Fix type and formatting issues for int4 paged KV

lesj0610 · lesj0610 · commit 3ee92f463441 · 2026-04-14T00:41:47.000+09:00
diff --git a/flashinfer/prefill.py b/flashinfer/prefill.py
@@ -18,7 +18,7 @@
 import logging
 import math
 from types import SimpleNamespace
-from typing import Any, Dict, List, Literal, Optional, Tuple, Union, overload
+from typing import Any, Dict, List, Literal, Optional, Tuple, Union, cast, overload
 
 import torch
 
@@ -1285,19 +1285,26 @@ def single_prefill_with_kv_cache(
     if return_lse:
         lse = torch.empty((q.size(0), q.size(1)), dtype=torch.float32, device=q.device)
 
+    k_tensor = cast(torch.Tensor, k)
+    v_tensor = cast(torch.Tensor, v)
+
     if is_float8(q):
         # FP8 quant enabled, do sanity check:
         #   1. unsupported feature
         #   2. dtype check
         assert window_left == -1
-        assert q.dtype == k.dtype == v.dtype
-        assert q.shape[-1] == k.shape[-1] == v.shape[-1]

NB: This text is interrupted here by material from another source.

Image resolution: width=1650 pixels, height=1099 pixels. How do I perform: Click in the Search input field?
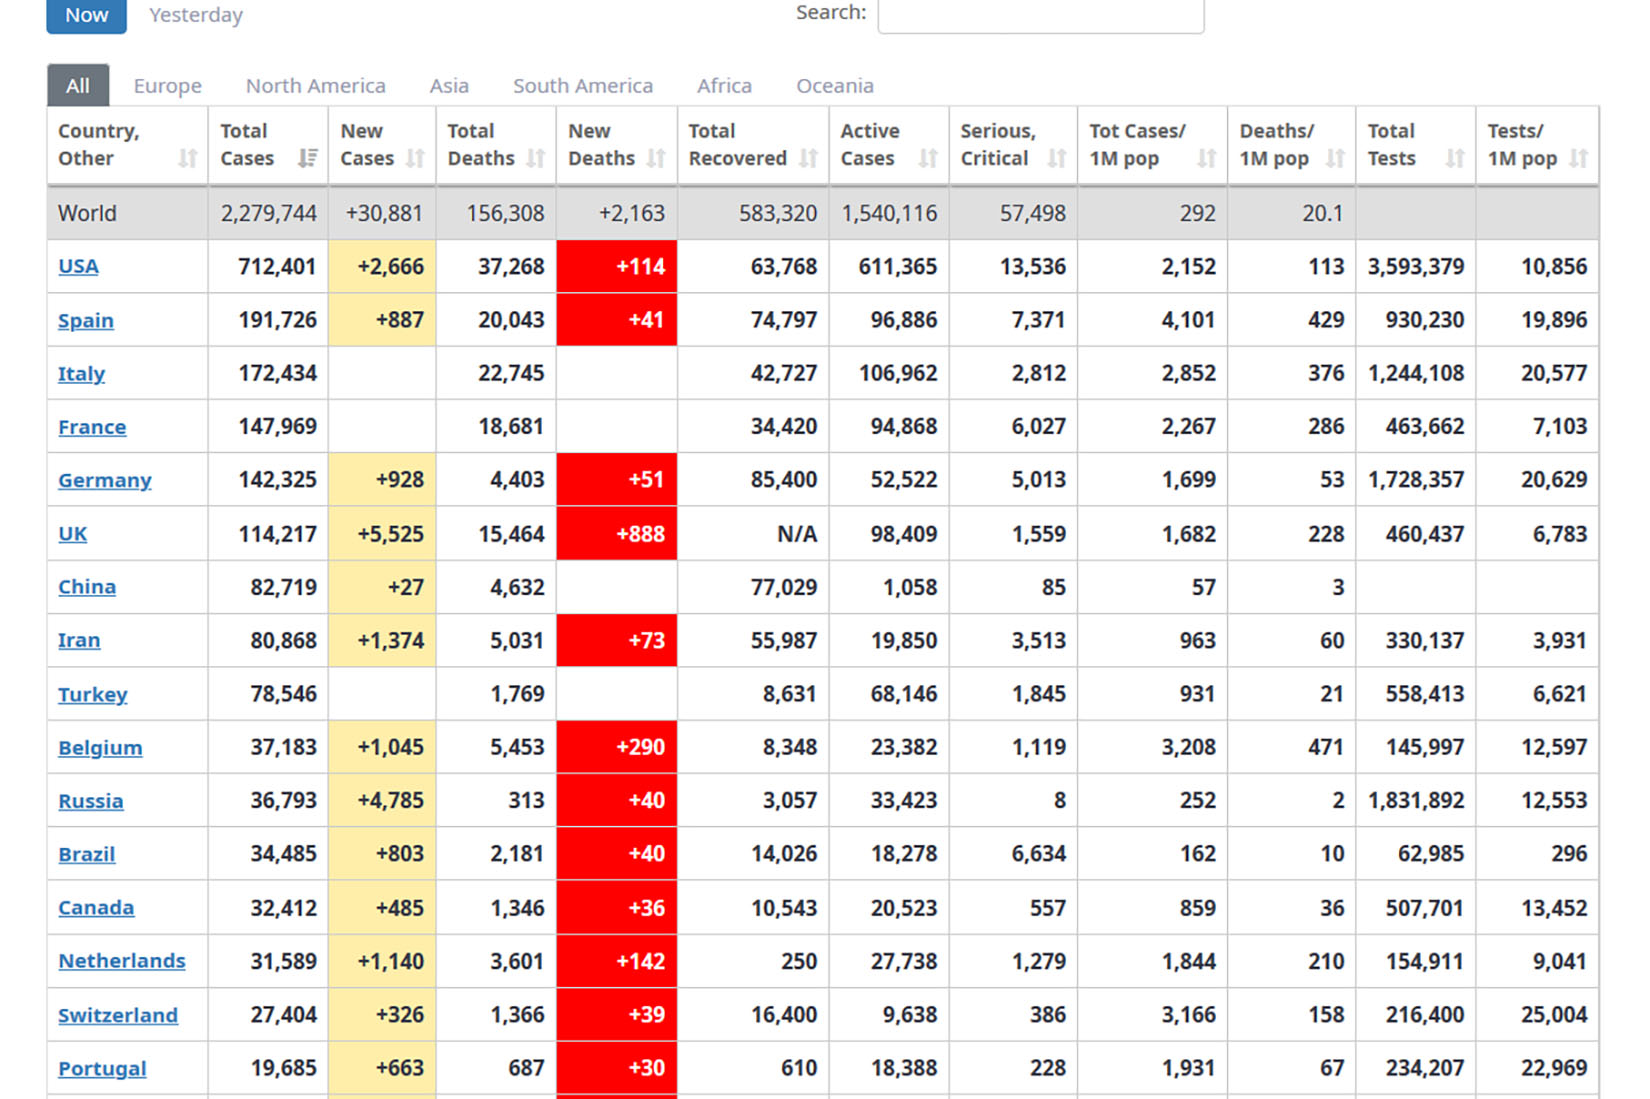click(x=1040, y=15)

+        assert q.dtype == k_tensor.dtype == v_tensor.dtype
+        assert q.shape[-1] == k_tensor.shape[-1] == v_tensor.shape[-1]
         if scale_q is None:
             scale_q = torch.ones(q.shape[1], dtype=torch.float32, device=q.device)

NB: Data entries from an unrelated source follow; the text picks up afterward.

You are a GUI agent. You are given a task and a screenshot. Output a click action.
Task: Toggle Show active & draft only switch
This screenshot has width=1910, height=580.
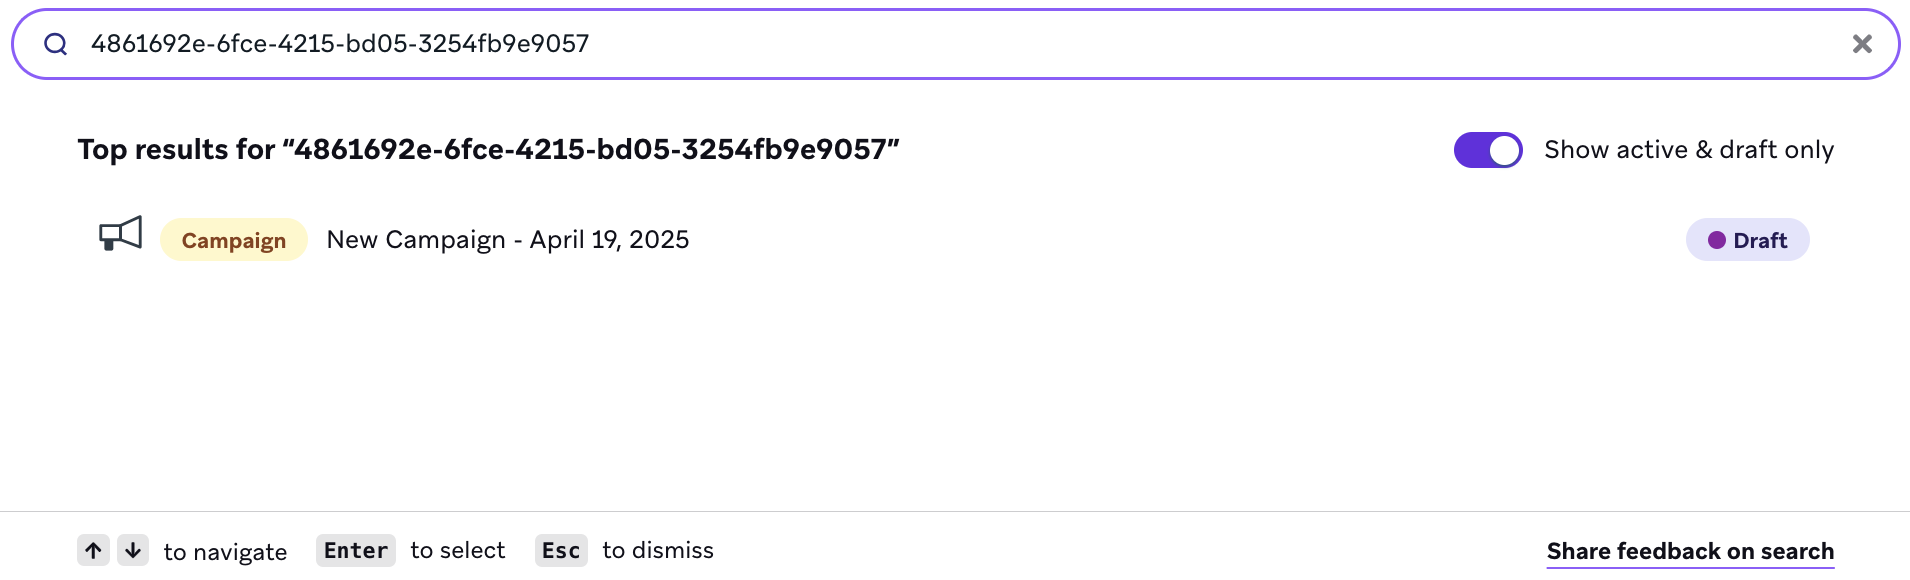[x=1488, y=150]
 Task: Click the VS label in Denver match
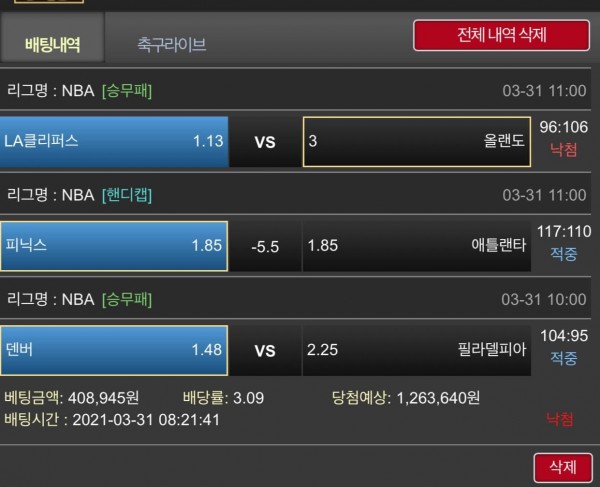pos(265,351)
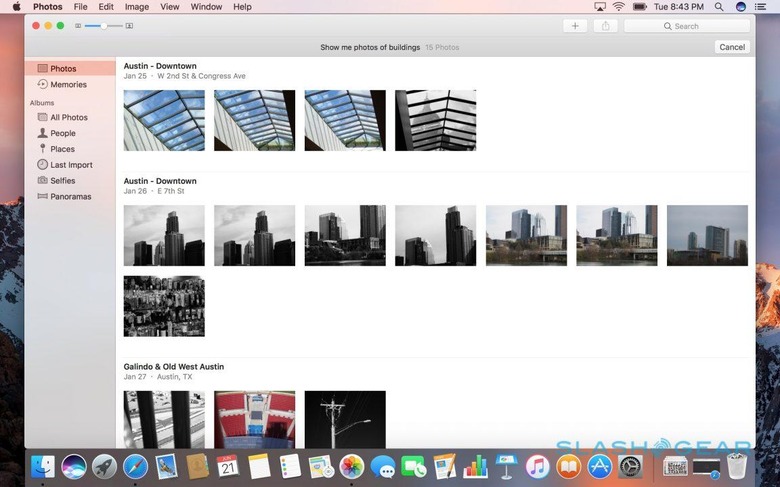Open the Places album

tap(62, 149)
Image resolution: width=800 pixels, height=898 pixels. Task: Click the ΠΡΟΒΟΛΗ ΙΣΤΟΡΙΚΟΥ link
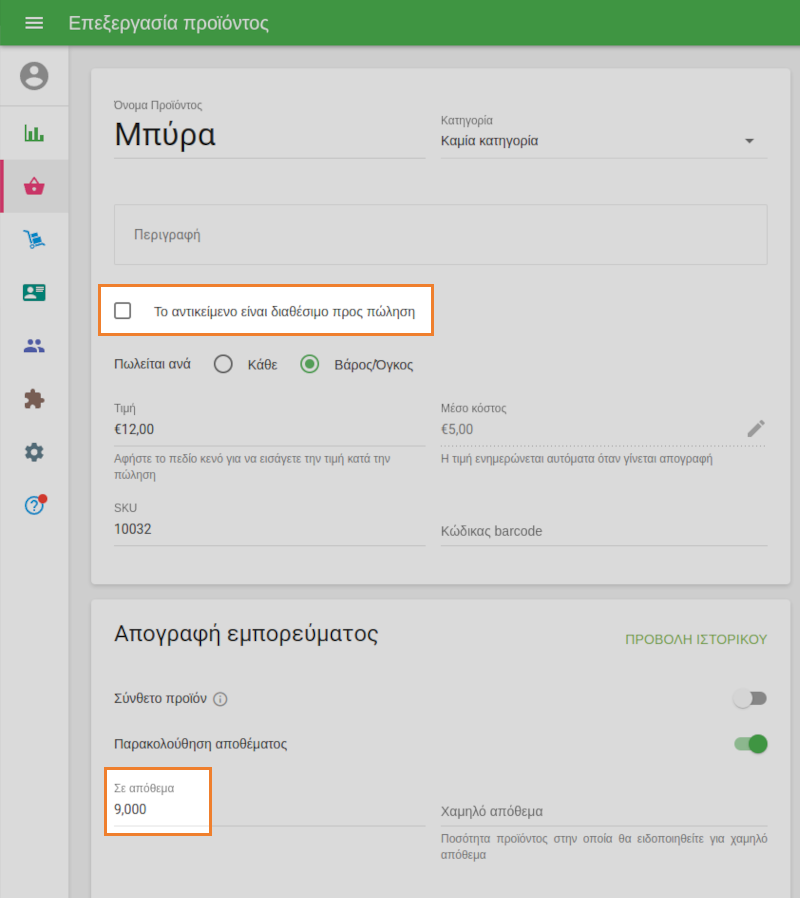click(x=696, y=639)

         if scale_k is None:
-            scale_k = torch.ones(k.shape[1], dtype=torch.float32, device=q.device)
+            scale_k = torch.ones(
+                k_tensor.shape[1], dtype=torch.float32, device=q.device
+            )
         if scale_v is None:
-            scale_v = torch.ones(v.shape[1], dtype=torch.float32, device=q.device)
+            scale_v = torch.ones(
+                v_tensor.shape[1], dtype=torch.float32, device=q.device
+            )
     else:
         if scale_q is not None:
             sm_scale *= scale_q
@@ -1318,21 +1325,23 @@ def single_prefill_with_kv_cache(
             use_fp16_qk_reduction,
             packed_custom_mask is not None,  # use_custom_mask
             q.dtype,
-            k.dtype,
+            k_tensor.dtype,
         )
 
     # o_dtype should be provided for FP8 attention
     if o_dtype is None:
         o_dtype = q.dtype
-    out = torch.empty(q.shape[:-1] + v.shape[-1:], dtype=o_dtype, device=q.device)
+    out = torch.empty(
+        q.shape[:-1] + v_tensor.shape[-1:], dtype=o_dtype, device=q.device
+    )
 
     module = get_single_prefill_module(
         backend,
         q.dtype,
-        k.dtype,
+        k_tensor.dtype,
         out.dtype,
         q.shape[-1],  # head_dim_qk
-        v.shape[-1],  # head_dim_vo
+        v_tensor.shape[-1],  # head_dim_vo
         PosEncodingMode[pos_encoding_mode].value,
         window_left >= 0,  # use_sliding_window
         logits_soft_cap > 0,  # use_logits_soft_cap
@@ -1341,8 +1350,8 @@ def single_prefill_with_kv_cache(
 
     module.run(
         q,
-        k,
-        v,
+        k_tensor,
+        v_tensor,
         tmp,
         out,
         lse,
diff --git a/flashinfer/utils.py b/flashinfer/utils.py
@@ -869,7 +869,7 @@ def is_int4_paged_kv_cache(
         INT4Tensor,
         Tuple[torch.Tensor, torch.Tensor],
         Tuple[INT4Tensor, INT4Tensor],
-    ]
+    ],
 ) -> bool:
     if isinstance(paged_kv_cache, INT4Tensor):
         return True
diff --git a/tests/attention/test_int4_paged_kv.py b/tests/attention/test_int4_paged_kv.py
@@ -149,8 +149,12 @@ def test_append_paged_kv_cache_int4_matches_quantized_layout(
         torch.testing.assert_close(
             v_cache.scale[page_indices, :, page_positions, :], expected_v.scale
         )
-        gathered_k = flashinfer.int4_dequantize(k_cache)[page_indices, :, page_positions]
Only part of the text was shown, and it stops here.